Godspy Review of tMoT
Jun 9th, 2006 by Debra Murphy
Matthew Lickona has published a very nice review of The Mystery of Things on Godspy.
Matthew is the author of Swimming with Scapulars, a sort of youthful (and frequently humorous) autobiography of an orthodox Catholic boy coming of age (at Thomas Aquinas College) in a very secular world. I recommend it particularly for older teenage boys and young men feeling a bit of cognitive dissonance about living a Catholic life in postmodern America.
Hi Debra,
I just read your post on the Self-Publishing List about controversial blogging, and must say I agree with you. My blog has been complimented as a “haven of peace” in the blog world. I really see no purpose in using words as weapons to hack at anyone we don’t like so people will pay attention to us. I could get attention by attacking people on the street, too, but I don’t.
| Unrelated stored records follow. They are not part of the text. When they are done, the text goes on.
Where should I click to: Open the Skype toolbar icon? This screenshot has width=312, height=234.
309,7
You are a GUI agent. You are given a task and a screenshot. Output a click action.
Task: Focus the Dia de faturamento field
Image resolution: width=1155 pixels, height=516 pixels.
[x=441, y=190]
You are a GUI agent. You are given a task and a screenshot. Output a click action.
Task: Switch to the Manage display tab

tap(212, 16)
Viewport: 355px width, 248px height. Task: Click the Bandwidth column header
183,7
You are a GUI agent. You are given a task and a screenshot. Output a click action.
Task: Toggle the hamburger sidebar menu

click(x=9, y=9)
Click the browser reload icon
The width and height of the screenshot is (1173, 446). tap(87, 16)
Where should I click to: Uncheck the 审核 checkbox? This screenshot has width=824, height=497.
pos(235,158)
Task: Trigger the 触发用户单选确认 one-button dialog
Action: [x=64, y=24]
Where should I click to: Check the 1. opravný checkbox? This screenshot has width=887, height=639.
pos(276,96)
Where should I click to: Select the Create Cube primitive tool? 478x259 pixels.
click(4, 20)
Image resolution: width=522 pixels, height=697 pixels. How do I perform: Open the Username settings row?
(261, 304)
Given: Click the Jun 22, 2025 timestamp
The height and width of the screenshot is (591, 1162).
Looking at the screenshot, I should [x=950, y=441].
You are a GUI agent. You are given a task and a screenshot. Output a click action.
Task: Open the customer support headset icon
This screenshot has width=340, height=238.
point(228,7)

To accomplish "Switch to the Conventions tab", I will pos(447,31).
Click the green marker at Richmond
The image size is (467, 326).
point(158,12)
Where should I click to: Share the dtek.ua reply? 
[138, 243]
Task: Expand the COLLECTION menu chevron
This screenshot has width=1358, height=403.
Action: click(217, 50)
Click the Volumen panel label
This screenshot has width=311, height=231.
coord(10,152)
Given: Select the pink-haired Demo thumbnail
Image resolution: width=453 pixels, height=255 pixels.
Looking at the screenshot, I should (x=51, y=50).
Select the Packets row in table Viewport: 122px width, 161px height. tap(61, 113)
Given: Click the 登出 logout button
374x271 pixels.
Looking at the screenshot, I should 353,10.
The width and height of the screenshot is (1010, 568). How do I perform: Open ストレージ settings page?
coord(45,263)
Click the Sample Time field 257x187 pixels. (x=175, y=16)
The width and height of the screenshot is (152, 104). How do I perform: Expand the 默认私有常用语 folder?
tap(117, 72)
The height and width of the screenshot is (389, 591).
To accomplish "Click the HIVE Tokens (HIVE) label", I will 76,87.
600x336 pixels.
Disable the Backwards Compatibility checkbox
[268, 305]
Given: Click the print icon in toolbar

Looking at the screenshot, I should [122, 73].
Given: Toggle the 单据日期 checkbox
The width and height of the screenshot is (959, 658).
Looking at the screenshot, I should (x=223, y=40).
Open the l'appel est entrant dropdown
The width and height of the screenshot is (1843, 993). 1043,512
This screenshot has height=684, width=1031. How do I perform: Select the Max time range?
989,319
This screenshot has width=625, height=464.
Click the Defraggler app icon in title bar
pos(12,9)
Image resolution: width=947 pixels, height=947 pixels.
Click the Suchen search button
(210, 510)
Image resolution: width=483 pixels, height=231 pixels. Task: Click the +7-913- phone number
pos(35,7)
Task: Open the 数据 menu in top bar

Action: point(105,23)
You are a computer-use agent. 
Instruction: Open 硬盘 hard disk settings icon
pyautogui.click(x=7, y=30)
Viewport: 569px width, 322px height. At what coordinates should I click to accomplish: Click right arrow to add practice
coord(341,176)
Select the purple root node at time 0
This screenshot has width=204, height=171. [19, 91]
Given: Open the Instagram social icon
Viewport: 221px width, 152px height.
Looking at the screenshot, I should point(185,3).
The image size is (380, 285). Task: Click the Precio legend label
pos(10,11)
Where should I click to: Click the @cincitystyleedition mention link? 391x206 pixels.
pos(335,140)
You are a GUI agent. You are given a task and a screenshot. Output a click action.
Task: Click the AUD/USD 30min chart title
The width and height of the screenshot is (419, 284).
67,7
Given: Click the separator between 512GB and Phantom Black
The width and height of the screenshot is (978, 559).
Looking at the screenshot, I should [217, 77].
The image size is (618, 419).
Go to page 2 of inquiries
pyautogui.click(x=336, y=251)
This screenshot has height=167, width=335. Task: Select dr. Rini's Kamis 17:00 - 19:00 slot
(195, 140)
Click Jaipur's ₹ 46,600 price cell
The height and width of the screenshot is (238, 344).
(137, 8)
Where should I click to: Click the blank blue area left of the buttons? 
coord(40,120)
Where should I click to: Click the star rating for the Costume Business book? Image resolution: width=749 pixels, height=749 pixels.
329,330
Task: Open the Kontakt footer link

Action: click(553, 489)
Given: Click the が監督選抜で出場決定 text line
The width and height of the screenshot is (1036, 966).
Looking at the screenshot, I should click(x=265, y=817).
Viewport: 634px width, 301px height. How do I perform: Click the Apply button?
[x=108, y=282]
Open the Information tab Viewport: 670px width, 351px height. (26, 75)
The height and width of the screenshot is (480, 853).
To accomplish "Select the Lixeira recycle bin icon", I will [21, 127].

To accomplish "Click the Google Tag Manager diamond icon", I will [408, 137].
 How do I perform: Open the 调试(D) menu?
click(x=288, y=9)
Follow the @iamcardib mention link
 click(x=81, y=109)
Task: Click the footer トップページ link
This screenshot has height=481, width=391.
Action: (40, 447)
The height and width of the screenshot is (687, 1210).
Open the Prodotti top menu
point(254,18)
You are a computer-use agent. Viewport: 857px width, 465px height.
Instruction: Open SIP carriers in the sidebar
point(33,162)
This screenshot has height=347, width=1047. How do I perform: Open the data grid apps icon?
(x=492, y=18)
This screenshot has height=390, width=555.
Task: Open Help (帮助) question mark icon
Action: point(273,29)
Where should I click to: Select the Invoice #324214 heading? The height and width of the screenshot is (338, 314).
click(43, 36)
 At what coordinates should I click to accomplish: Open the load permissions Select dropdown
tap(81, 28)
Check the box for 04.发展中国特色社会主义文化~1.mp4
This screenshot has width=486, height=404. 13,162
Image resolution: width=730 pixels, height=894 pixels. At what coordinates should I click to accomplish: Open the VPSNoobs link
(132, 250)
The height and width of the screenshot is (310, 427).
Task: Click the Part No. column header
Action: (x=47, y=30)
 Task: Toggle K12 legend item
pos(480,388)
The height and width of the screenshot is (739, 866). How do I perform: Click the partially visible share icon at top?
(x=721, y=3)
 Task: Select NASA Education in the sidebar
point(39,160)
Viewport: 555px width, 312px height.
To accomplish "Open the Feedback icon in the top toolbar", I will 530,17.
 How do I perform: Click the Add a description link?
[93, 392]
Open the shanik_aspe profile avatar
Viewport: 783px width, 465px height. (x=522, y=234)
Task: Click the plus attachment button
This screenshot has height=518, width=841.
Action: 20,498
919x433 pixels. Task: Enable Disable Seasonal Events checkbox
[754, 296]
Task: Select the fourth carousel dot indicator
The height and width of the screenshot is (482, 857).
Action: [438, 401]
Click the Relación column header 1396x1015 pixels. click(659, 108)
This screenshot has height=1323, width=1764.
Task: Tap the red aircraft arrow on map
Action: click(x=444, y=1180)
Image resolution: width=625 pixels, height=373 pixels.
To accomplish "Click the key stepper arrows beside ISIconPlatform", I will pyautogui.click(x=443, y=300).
All this to say, good thoughts :).
Rachel
Interesting to me that Lickona’s review of “Mystery of Things” starts with his complaints, and moves to his experience of it as a fine story that’s well-told.
Protocol is usually to do the overall assessment and then add caveats. Isn’t it?
Anyway, Lickona does have a casual and quippy style and makes some good points.
It seems to me that he misses the medium-message aspect of “Mystery of Things”: fuller, more detailed and sometimes elevated language echoing the best of English literature–even in dialogue–as a “medium” for the “message” of the perennial validity of truth-goodness-beauty. “Mystery of Things” is Caravaggio; most of what we get in contemporary fare is Georg Grosz.